GeoWave Documentation

GeoWave was developed at the National Geospatial-Intelligence Agency (NGA) in collaboration with RadiantBlue Technologies and Booz Allen Hamilton. The government has unlimited rights and is releasing this software to increase the impact of government investments by providing developers with the opportunity to take things in new directions. The software use, modification, and distribution rights are stipulated within the Apache 2.0 license.

GeoWave creates a spatial index to represent multi-dimensional data in a manner that can be reduced to a series of ranges on a 1 dimensional number line. Examples of these include:

This is due to the way big table based databases store the data – as a sorted set of key/value pairs.

The goal is to provide a property that ensures values close in n-dimensional space are still close in 1-dimensional space. There are a few reasons for this, but primarily it’s so we can represent an n-dimensional range selector (bbox typically – but can be abstracted to a hyper-rectangle) as a smaller number of highly contiguous 1d ranges.

Figure: Z-Order curve based dimensional decomposition

Fortunately there is already a type of transform that describes this operation in mathematics – it’s called a “Space Filling Curve” – or SFC for short. Different space filling curves have different properties, but they all take an n-dimensional space and describe a set of steps to trace all points in a single sequence.

Figure: Haverkort, Walderveen Locality and Bounding-Box Quality of Two-Dimensional Space-Filling Curves 2008 arXiv:0806.4787v2

The trade-offs for the various curves are outside the scope of this user manual, but the paper cited for figure two is an excellent starting point to start learning about these curves.

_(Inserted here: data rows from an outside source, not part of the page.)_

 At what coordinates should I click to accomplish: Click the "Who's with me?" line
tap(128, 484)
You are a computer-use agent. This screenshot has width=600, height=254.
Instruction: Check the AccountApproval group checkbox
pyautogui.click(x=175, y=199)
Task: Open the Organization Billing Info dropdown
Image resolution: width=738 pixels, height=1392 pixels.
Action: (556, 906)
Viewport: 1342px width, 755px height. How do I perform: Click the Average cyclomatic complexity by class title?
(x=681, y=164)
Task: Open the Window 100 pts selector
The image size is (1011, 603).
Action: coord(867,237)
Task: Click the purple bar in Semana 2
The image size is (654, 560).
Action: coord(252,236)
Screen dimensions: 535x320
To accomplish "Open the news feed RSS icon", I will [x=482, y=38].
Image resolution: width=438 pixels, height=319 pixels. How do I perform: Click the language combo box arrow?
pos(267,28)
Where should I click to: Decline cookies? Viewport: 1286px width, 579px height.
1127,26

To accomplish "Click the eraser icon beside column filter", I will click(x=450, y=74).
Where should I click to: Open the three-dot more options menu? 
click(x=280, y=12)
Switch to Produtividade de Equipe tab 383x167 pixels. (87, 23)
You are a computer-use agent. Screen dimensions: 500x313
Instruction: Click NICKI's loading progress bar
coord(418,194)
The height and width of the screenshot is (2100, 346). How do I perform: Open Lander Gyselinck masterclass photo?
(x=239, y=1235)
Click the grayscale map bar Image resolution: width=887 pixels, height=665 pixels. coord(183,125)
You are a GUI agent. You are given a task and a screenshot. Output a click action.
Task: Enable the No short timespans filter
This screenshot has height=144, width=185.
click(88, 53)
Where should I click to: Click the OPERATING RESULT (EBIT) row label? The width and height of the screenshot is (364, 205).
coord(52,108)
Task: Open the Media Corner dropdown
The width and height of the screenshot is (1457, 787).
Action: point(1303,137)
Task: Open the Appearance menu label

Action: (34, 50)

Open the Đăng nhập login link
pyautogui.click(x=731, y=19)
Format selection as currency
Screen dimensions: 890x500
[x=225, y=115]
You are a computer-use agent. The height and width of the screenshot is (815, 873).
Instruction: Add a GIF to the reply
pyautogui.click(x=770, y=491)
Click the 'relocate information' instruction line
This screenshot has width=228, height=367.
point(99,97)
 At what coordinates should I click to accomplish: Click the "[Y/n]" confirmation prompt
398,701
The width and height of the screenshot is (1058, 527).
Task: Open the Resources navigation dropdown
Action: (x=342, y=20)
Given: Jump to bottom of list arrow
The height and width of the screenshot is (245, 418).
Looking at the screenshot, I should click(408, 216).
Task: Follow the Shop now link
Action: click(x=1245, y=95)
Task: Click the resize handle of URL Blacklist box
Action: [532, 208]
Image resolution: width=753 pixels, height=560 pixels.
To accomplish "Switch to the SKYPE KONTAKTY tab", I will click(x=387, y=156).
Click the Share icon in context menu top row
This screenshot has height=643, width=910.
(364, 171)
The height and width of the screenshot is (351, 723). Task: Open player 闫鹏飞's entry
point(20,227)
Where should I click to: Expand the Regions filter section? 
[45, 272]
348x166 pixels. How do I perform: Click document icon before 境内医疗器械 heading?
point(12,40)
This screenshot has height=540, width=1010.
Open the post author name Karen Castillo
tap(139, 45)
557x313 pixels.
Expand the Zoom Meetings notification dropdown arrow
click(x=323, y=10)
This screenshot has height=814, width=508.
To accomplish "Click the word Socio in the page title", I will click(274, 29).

GeoWave supports two space filling curves: Z-Order and Hilbert, with the Hilbert type space filling curve being the primary implementation.

Microsoft research has made available a trajectory data set that contains the GPS coordinates of 182 users over a three year period (April 2007 to August 2012). There are 17,621 trajectories in this data set.

More information on this data set is available at Microsoft Research GeoLife page

The OpenStreetMap Foundation has released a large set of user contributed GPS tracks. These are about 8 years of historical tracks. The data set consists of just under 3 billion (not trillion as some websites claim) points, or just under one million trajectories.

More information on this data set is available at GPX Planet page

Microsoft research has made available a trajectory data set that contains the GPS coordinates of 10,357 taxis in Beijing, China and surrounding areas over a one week period. There are approximately 15 million points in this data set.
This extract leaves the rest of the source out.